# TO BE DONE:
Please copy every one of the records below word for word, with nothing changed, added, or left out.

# TASK INPUTS:
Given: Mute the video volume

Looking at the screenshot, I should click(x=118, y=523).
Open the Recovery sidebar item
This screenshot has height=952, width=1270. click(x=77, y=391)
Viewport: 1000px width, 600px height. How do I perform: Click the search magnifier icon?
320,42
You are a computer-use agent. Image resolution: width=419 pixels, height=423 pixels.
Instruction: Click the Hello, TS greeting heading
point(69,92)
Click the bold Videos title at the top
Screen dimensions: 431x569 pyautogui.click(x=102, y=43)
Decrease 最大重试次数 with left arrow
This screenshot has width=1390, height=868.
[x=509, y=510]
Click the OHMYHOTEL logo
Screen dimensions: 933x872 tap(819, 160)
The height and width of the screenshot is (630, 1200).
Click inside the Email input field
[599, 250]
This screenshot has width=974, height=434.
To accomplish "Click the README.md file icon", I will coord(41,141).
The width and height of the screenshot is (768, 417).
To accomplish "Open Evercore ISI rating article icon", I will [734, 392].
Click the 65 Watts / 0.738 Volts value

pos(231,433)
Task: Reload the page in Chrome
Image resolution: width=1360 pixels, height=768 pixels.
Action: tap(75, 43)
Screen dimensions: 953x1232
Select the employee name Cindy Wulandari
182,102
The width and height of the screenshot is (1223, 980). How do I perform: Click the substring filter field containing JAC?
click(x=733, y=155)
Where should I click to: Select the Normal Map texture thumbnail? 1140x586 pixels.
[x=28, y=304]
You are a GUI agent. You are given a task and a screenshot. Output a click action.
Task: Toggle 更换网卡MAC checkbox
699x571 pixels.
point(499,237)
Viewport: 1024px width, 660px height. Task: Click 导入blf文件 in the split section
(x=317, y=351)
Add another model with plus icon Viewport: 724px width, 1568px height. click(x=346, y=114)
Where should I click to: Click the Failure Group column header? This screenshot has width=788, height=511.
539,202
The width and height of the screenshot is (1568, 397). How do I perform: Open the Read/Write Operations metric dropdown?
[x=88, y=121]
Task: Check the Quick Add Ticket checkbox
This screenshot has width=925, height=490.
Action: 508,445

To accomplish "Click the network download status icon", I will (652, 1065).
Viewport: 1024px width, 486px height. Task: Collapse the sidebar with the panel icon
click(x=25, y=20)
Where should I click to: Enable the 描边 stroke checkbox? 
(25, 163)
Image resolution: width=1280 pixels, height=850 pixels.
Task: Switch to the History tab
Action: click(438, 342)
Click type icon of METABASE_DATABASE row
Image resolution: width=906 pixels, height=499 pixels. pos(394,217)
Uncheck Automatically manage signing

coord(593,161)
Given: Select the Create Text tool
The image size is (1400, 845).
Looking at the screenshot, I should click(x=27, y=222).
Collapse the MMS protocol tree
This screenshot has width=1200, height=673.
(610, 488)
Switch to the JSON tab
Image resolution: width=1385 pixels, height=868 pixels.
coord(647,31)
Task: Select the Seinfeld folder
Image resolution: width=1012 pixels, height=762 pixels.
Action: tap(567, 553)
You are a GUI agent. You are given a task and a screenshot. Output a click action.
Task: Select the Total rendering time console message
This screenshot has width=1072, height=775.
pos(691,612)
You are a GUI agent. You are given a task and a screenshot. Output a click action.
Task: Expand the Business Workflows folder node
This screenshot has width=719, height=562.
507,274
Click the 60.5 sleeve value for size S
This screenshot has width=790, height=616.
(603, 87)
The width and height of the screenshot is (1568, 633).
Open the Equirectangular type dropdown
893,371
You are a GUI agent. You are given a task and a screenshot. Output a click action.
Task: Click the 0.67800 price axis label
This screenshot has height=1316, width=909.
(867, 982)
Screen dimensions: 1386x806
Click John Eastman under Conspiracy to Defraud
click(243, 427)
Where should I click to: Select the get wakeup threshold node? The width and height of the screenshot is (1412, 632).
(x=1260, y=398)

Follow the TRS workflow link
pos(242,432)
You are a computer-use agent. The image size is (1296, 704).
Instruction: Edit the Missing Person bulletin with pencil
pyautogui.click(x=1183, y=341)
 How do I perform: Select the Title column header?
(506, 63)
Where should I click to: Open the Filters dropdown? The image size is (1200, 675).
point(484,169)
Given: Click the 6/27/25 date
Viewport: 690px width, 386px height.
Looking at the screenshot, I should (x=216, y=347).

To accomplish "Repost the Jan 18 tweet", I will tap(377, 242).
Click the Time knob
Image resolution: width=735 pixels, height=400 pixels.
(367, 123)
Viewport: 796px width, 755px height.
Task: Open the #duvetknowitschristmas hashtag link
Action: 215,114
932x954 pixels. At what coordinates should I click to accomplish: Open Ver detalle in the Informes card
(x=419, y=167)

# COMPLETE RESPONSE:
Given: Mute the video volume

Looking at the screenshot, I should click(x=118, y=523).
Open the Recovery sidebar item
This screenshot has height=952, width=1270. click(x=77, y=391)
Viewport: 1000px width, 600px height. How do I perform: Click the search magnifier icon?
320,42
You are a computer-use agent. Image resolution: width=419 pixels, height=423 pixels.
Instruction: Click the Hello, TS greeting heading
point(69,92)
Click the bold Videos title at the top
Screen dimensions: 431x569 pyautogui.click(x=102, y=43)
Decrease 最大重试次数 with left arrow
This screenshot has width=1390, height=868.
[x=509, y=510]
Click the OHMYHOTEL logo
Screen dimensions: 933x872 tap(819, 160)
The height and width of the screenshot is (630, 1200).
Click inside the Email input field
[599, 250]
This screenshot has width=974, height=434.
To accomplish "Click the README.md file icon", I will coord(41,141).
The width and height of the screenshot is (768, 417).
To accomplish "Open Evercore ISI rating article icon", I will [734, 392].
Click the 65 Watts / 0.738 Volts value

pos(231,433)
Task: Reload the page in Chrome
Image resolution: width=1360 pixels, height=768 pixels.
Action: tap(75, 43)
Screen dimensions: 953x1232
Select the employee name Cindy Wulandari
182,102
The width and height of the screenshot is (1223, 980). How do I perform: Click the substring filter field containing JAC?
click(x=733, y=155)
Where should I click to: Select the Normal Map texture thumbnail? 1140x586 pixels.
[x=28, y=304]
You are a GUI agent. You are given a task and a screenshot. Output a click action.
Task: Toggle 更换网卡MAC checkbox
699x571 pixels.
point(499,237)
Viewport: 1024px width, 660px height. Task: Click 导入blf文件 in the split section
(x=317, y=351)
Add another model with plus icon Viewport: 724px width, 1568px height. click(x=346, y=114)
Where should I click to: Click the Failure Group column header? This screenshot has width=788, height=511.
539,202
The width and height of the screenshot is (1568, 397). How do I perform: Open the Read/Write Operations metric dropdown?
[x=88, y=121]
Task: Check the Quick Add Ticket checkbox
This screenshot has width=925, height=490.
Action: 508,445

To accomplish "Click the network download status icon", I will (652, 1065).
Viewport: 1024px width, 486px height. Task: Collapse the sidebar with the panel icon
click(x=25, y=20)
Where should I click to: Enable the 描边 stroke checkbox? 
(25, 163)
Image resolution: width=1280 pixels, height=850 pixels.
Task: Switch to the History tab
Action: click(438, 342)
Click type icon of METABASE_DATABASE row
Image resolution: width=906 pixels, height=499 pixels. pos(394,217)
Uncheck Automatically manage signing

coord(593,161)
Given: Select the Create Text tool
The image size is (1400, 845).
Looking at the screenshot, I should click(x=27, y=222).
Collapse the MMS protocol tree
This screenshot has width=1200, height=673.
(610, 488)
Switch to the JSON tab
Image resolution: width=1385 pixels, height=868 pixels.
coord(647,31)
Task: Select the Seinfeld folder
Image resolution: width=1012 pixels, height=762 pixels.
Action: tap(567, 553)
You are a GUI agent. You are given a task and a screenshot. Output a click action.
Task: Select the Total rendering time console message
This screenshot has width=1072, height=775.
pos(691,612)
You are a GUI agent. You are given a task and a screenshot. Output a click action.
Task: Expand the Business Workflows folder node
This screenshot has width=719, height=562.
507,274
Click the 60.5 sleeve value for size S
This screenshot has width=790, height=616.
(603, 87)
The width and height of the screenshot is (1568, 633).
Open the Equirectangular type dropdown
893,371
You are a GUI agent. You are given a task and a screenshot. Output a click action.
Task: Click the 0.67800 price axis label
This screenshot has height=1316, width=909.
(867, 982)
Screen dimensions: 1386x806
Click John Eastman under Conspiracy to Defraud
click(243, 427)
Where should I click to: Select the get wakeup threshold node? The width and height of the screenshot is (1412, 632).
(x=1260, y=398)

Follow the TRS workflow link
pos(242,432)
You are a computer-use agent. The image size is (1296, 704).
Instruction: Edit the Missing Person bulletin with pencil
pyautogui.click(x=1183, y=341)
 How do I perform: Select the Title column header?
(506, 63)
Where should I click to: Open the Filters dropdown? The image size is (1200, 675).
point(484,169)
Given: Click the 6/27/25 date
Viewport: 690px width, 386px height.
Looking at the screenshot, I should (x=216, y=347).

To accomplish "Repost the Jan 18 tweet", I will tap(377, 242).
Click the Time knob
Image resolution: width=735 pixels, height=400 pixels.
(367, 123)
Viewport: 796px width, 755px height.
Task: Open the #duvetknowitschristmas hashtag link
Action: 215,114
932x954 pixels. At what coordinates should I click to accomplish: Open Ver detalle in the Informes card
(x=419, y=167)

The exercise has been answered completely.